A little while ago, Sam had Color War at school. At dinner, he talked about how his team lost, but he didn't think the the teams were judged fairly. He wasn't upset, he was just mentioning a fact. Max said, and I quote, "I should have been the judge, because then everyone would lose."
Max, by nature, enjoys pointing out the negative in things. This used to bother me terribly, and I used to give him such a hard time about it. And then one day, I decided to stop nagging him. Mostly because it felt like the majority of our interactions were negative, and that is not how it's supposed to be. And, because each time he made a comment, I made a big deal about it, I think he just started saying things out of habit. Breaking that cycle, has changed the general tenor in our family. I think we all get along better and laugh more easily. Now, his negativity, or realism, (depending on one's point of view) is something that we joke about all the time, and most importantly he can laugh at himself about it. It's who he is. Sure, sometimes it gets in his way, but we all have personality traits that do that. He's smart. He's funny. And he is kind when it counts.
On our Mother's Day excursion to Central Park, I snapped this photo on my phone. Sam was excitedly watching a leech squirm around on a rock, and Max stood over him telling him all the reasons it was probably not a leech. I love the way his body language captures his attitude, and Sam's captures his as well. Namely, that he liked this little creature anyway, whatever it may be.
I asked Max if it bothered him if I scrapped this photo, and we talked about why I thought it is a significant snapshot. He was not bothered in the least. After all, he was simply being realistic. Who ever heard of leeches in New York City?
Fast forward to Memorial Day, when Max was away for part of the weekend. However, my nephew, who is Max's age was with us, and we spent some time outside walking around. Different teenager, same attitude. It was quite funny, really. So, maybe it's not all personality. Perhaps it's the age, or perhaps it's the role of being a big brother. (My nephew is also the oldest in his family.)
I have had this blog post sitting here for a while, but I worried that it was a bit negative. In reading it over, it doesn't feel that way to me.
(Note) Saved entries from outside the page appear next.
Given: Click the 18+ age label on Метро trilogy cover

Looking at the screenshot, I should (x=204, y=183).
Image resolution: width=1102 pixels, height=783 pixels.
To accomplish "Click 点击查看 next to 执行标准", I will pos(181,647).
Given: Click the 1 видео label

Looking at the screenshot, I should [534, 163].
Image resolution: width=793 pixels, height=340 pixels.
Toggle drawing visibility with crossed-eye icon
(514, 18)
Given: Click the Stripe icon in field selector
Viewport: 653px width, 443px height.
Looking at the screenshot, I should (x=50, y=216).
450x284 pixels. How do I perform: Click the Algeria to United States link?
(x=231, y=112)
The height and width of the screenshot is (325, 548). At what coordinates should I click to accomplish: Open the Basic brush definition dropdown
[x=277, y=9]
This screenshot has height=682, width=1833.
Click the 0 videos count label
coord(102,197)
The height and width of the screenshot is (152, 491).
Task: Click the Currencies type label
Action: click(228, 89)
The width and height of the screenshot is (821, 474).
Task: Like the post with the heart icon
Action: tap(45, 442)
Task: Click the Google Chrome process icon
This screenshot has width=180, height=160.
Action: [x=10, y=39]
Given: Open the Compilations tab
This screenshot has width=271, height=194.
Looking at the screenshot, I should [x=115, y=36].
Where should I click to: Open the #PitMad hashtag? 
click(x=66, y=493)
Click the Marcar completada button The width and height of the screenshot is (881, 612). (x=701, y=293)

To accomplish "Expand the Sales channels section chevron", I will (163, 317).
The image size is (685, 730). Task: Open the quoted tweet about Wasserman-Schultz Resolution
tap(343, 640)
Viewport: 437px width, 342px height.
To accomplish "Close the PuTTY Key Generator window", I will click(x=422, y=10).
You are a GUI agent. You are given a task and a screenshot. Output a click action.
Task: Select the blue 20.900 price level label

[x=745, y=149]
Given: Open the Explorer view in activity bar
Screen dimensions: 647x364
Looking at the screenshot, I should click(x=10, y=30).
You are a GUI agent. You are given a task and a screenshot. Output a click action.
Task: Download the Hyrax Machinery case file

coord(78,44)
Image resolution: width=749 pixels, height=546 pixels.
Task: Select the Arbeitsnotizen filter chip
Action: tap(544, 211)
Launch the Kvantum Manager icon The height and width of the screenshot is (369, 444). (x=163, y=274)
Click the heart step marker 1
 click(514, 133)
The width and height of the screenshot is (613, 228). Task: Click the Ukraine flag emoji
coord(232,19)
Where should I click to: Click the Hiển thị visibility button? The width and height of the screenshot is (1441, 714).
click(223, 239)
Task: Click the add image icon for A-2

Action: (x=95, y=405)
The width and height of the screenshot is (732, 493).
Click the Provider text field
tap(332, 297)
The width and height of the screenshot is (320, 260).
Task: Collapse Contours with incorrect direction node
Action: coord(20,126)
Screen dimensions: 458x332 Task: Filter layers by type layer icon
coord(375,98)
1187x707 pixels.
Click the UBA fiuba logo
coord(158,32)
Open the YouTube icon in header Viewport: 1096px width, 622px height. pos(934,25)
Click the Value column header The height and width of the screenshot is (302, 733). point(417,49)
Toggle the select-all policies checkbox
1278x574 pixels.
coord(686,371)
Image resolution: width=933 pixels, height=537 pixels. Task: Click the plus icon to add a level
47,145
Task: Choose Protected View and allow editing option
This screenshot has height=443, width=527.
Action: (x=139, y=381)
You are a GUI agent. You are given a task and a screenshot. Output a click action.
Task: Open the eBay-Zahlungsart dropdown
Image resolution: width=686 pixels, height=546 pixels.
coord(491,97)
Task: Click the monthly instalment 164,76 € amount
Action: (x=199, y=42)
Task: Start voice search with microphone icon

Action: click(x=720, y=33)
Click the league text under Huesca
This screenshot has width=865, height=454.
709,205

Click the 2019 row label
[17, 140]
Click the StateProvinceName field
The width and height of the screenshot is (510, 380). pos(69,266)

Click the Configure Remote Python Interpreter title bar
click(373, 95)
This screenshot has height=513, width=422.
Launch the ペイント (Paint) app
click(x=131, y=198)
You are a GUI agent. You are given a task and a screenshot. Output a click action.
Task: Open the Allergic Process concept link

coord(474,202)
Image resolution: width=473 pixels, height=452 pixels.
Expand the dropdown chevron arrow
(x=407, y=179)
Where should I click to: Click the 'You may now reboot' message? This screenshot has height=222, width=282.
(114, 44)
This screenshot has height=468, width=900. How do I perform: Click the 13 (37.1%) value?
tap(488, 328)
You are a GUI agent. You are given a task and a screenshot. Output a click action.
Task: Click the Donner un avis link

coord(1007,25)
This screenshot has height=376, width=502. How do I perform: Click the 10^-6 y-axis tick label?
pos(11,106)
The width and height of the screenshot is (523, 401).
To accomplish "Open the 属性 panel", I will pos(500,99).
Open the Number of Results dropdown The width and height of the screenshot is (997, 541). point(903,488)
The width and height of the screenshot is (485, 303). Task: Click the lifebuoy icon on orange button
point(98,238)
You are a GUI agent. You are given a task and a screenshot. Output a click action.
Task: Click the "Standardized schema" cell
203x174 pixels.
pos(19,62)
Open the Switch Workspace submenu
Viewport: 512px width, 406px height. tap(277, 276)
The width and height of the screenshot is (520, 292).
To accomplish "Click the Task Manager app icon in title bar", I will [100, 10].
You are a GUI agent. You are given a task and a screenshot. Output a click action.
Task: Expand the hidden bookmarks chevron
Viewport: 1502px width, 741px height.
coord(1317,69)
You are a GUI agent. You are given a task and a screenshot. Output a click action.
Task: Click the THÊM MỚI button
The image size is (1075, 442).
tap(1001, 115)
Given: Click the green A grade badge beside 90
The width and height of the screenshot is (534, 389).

And since starting this post, I also made this layout, also about Memorial Day Weekend, and it leaves things on an even more positive note.
I am not one of those people who listens to music all the time. I have a tendency to listen to the same music over and over, and I have trouble finding new music I like. And then one day, a coworker played this song by, They Might Be Giants. And I fell in love with it right away. It's a romantic little ditty about New York City, and since that is where we have built our life, it spoke to me. And, scrapbooker that I am, I knew right away that I wanted to use the song for a scrapbook page.
As I was working on the page, I realized that it fits perfectly for Write.Click.Scapbook's July gallery theme, "Top Ten." I have gathered ten images here that capture a little of the grit, the landscape, and our life here in the city.
I had one little issue in making this layout, which was the fact that I couldn't find any photos of me and my husband together in the city. The best I could do was some silly Photoshop work, perching me on his shoulder. See?
Once I realized we were sorely lacking in the couples photo category, I started to get to work on rectifying the situation.